**TASK TO CARRY OUT:** Rewrite every line of the entries below, requests included, with each coordinate in the answers multiplied by 1.8 and rounded to a whole number, halves rounded up. Leave all other numbers unchanged, and omit the pictures from your response.

**INPUT ROWS:**
━━━━━━

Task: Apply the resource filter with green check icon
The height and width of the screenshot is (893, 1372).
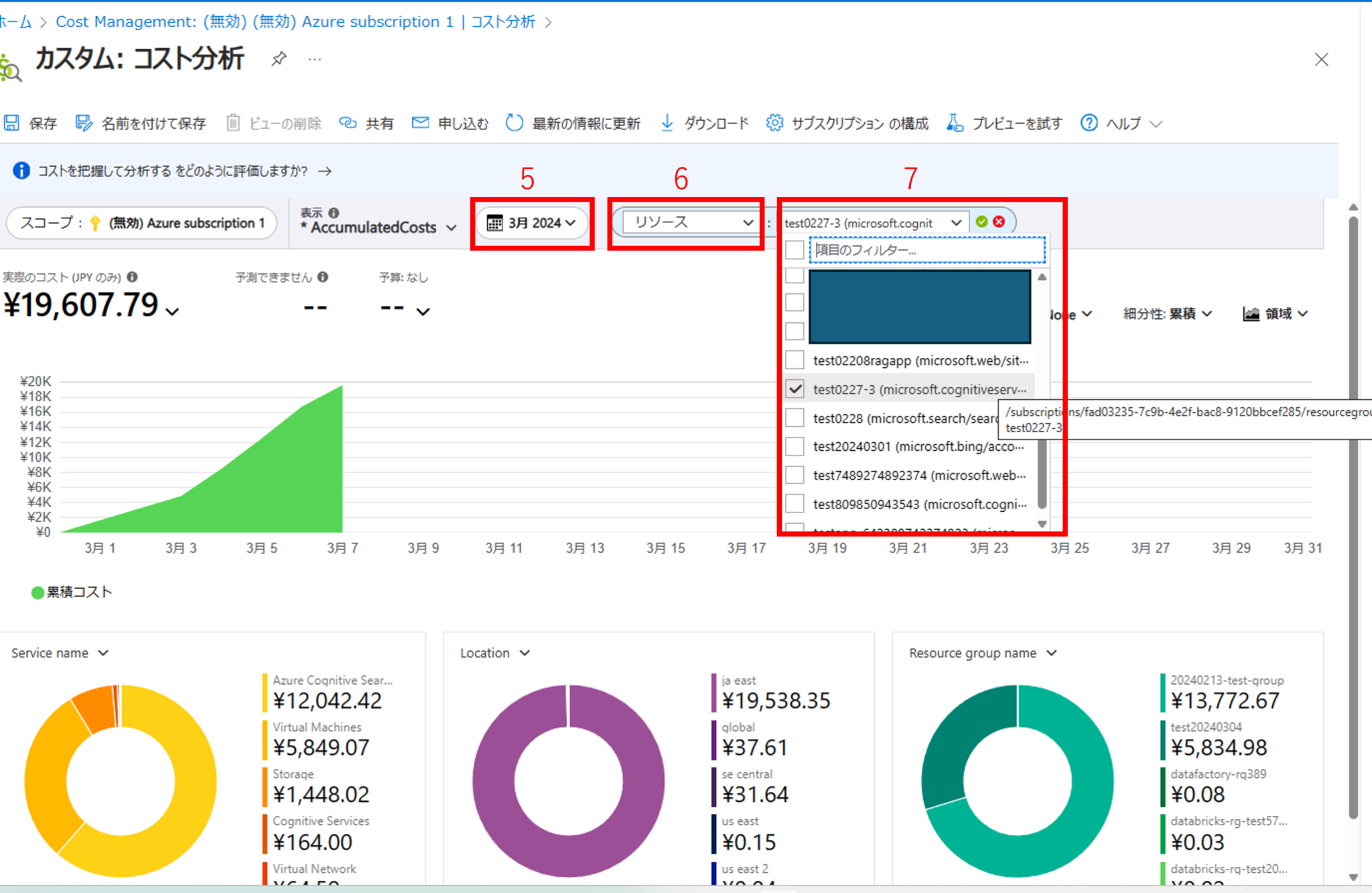Action: tap(981, 222)
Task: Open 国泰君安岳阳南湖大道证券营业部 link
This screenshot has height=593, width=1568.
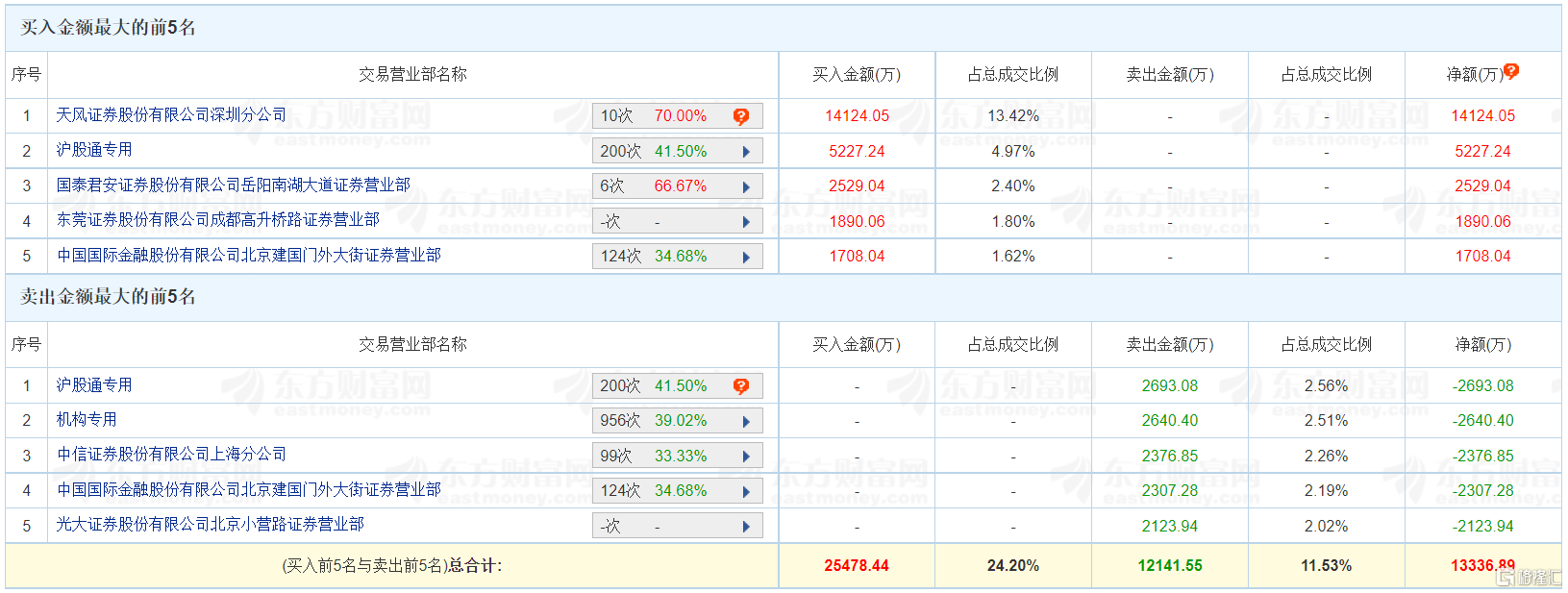Action: (233, 185)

━━━━━━

**CORRECT RESPONSE:**
Task: Apply the resource filter with green check icon
The height and width of the screenshot is (893, 1372).
Action: tap(1766, 400)
Task: Open 国泰君安岳阳南湖大道证券营业部 link
This screenshot has height=593, width=1568.
Action: (419, 333)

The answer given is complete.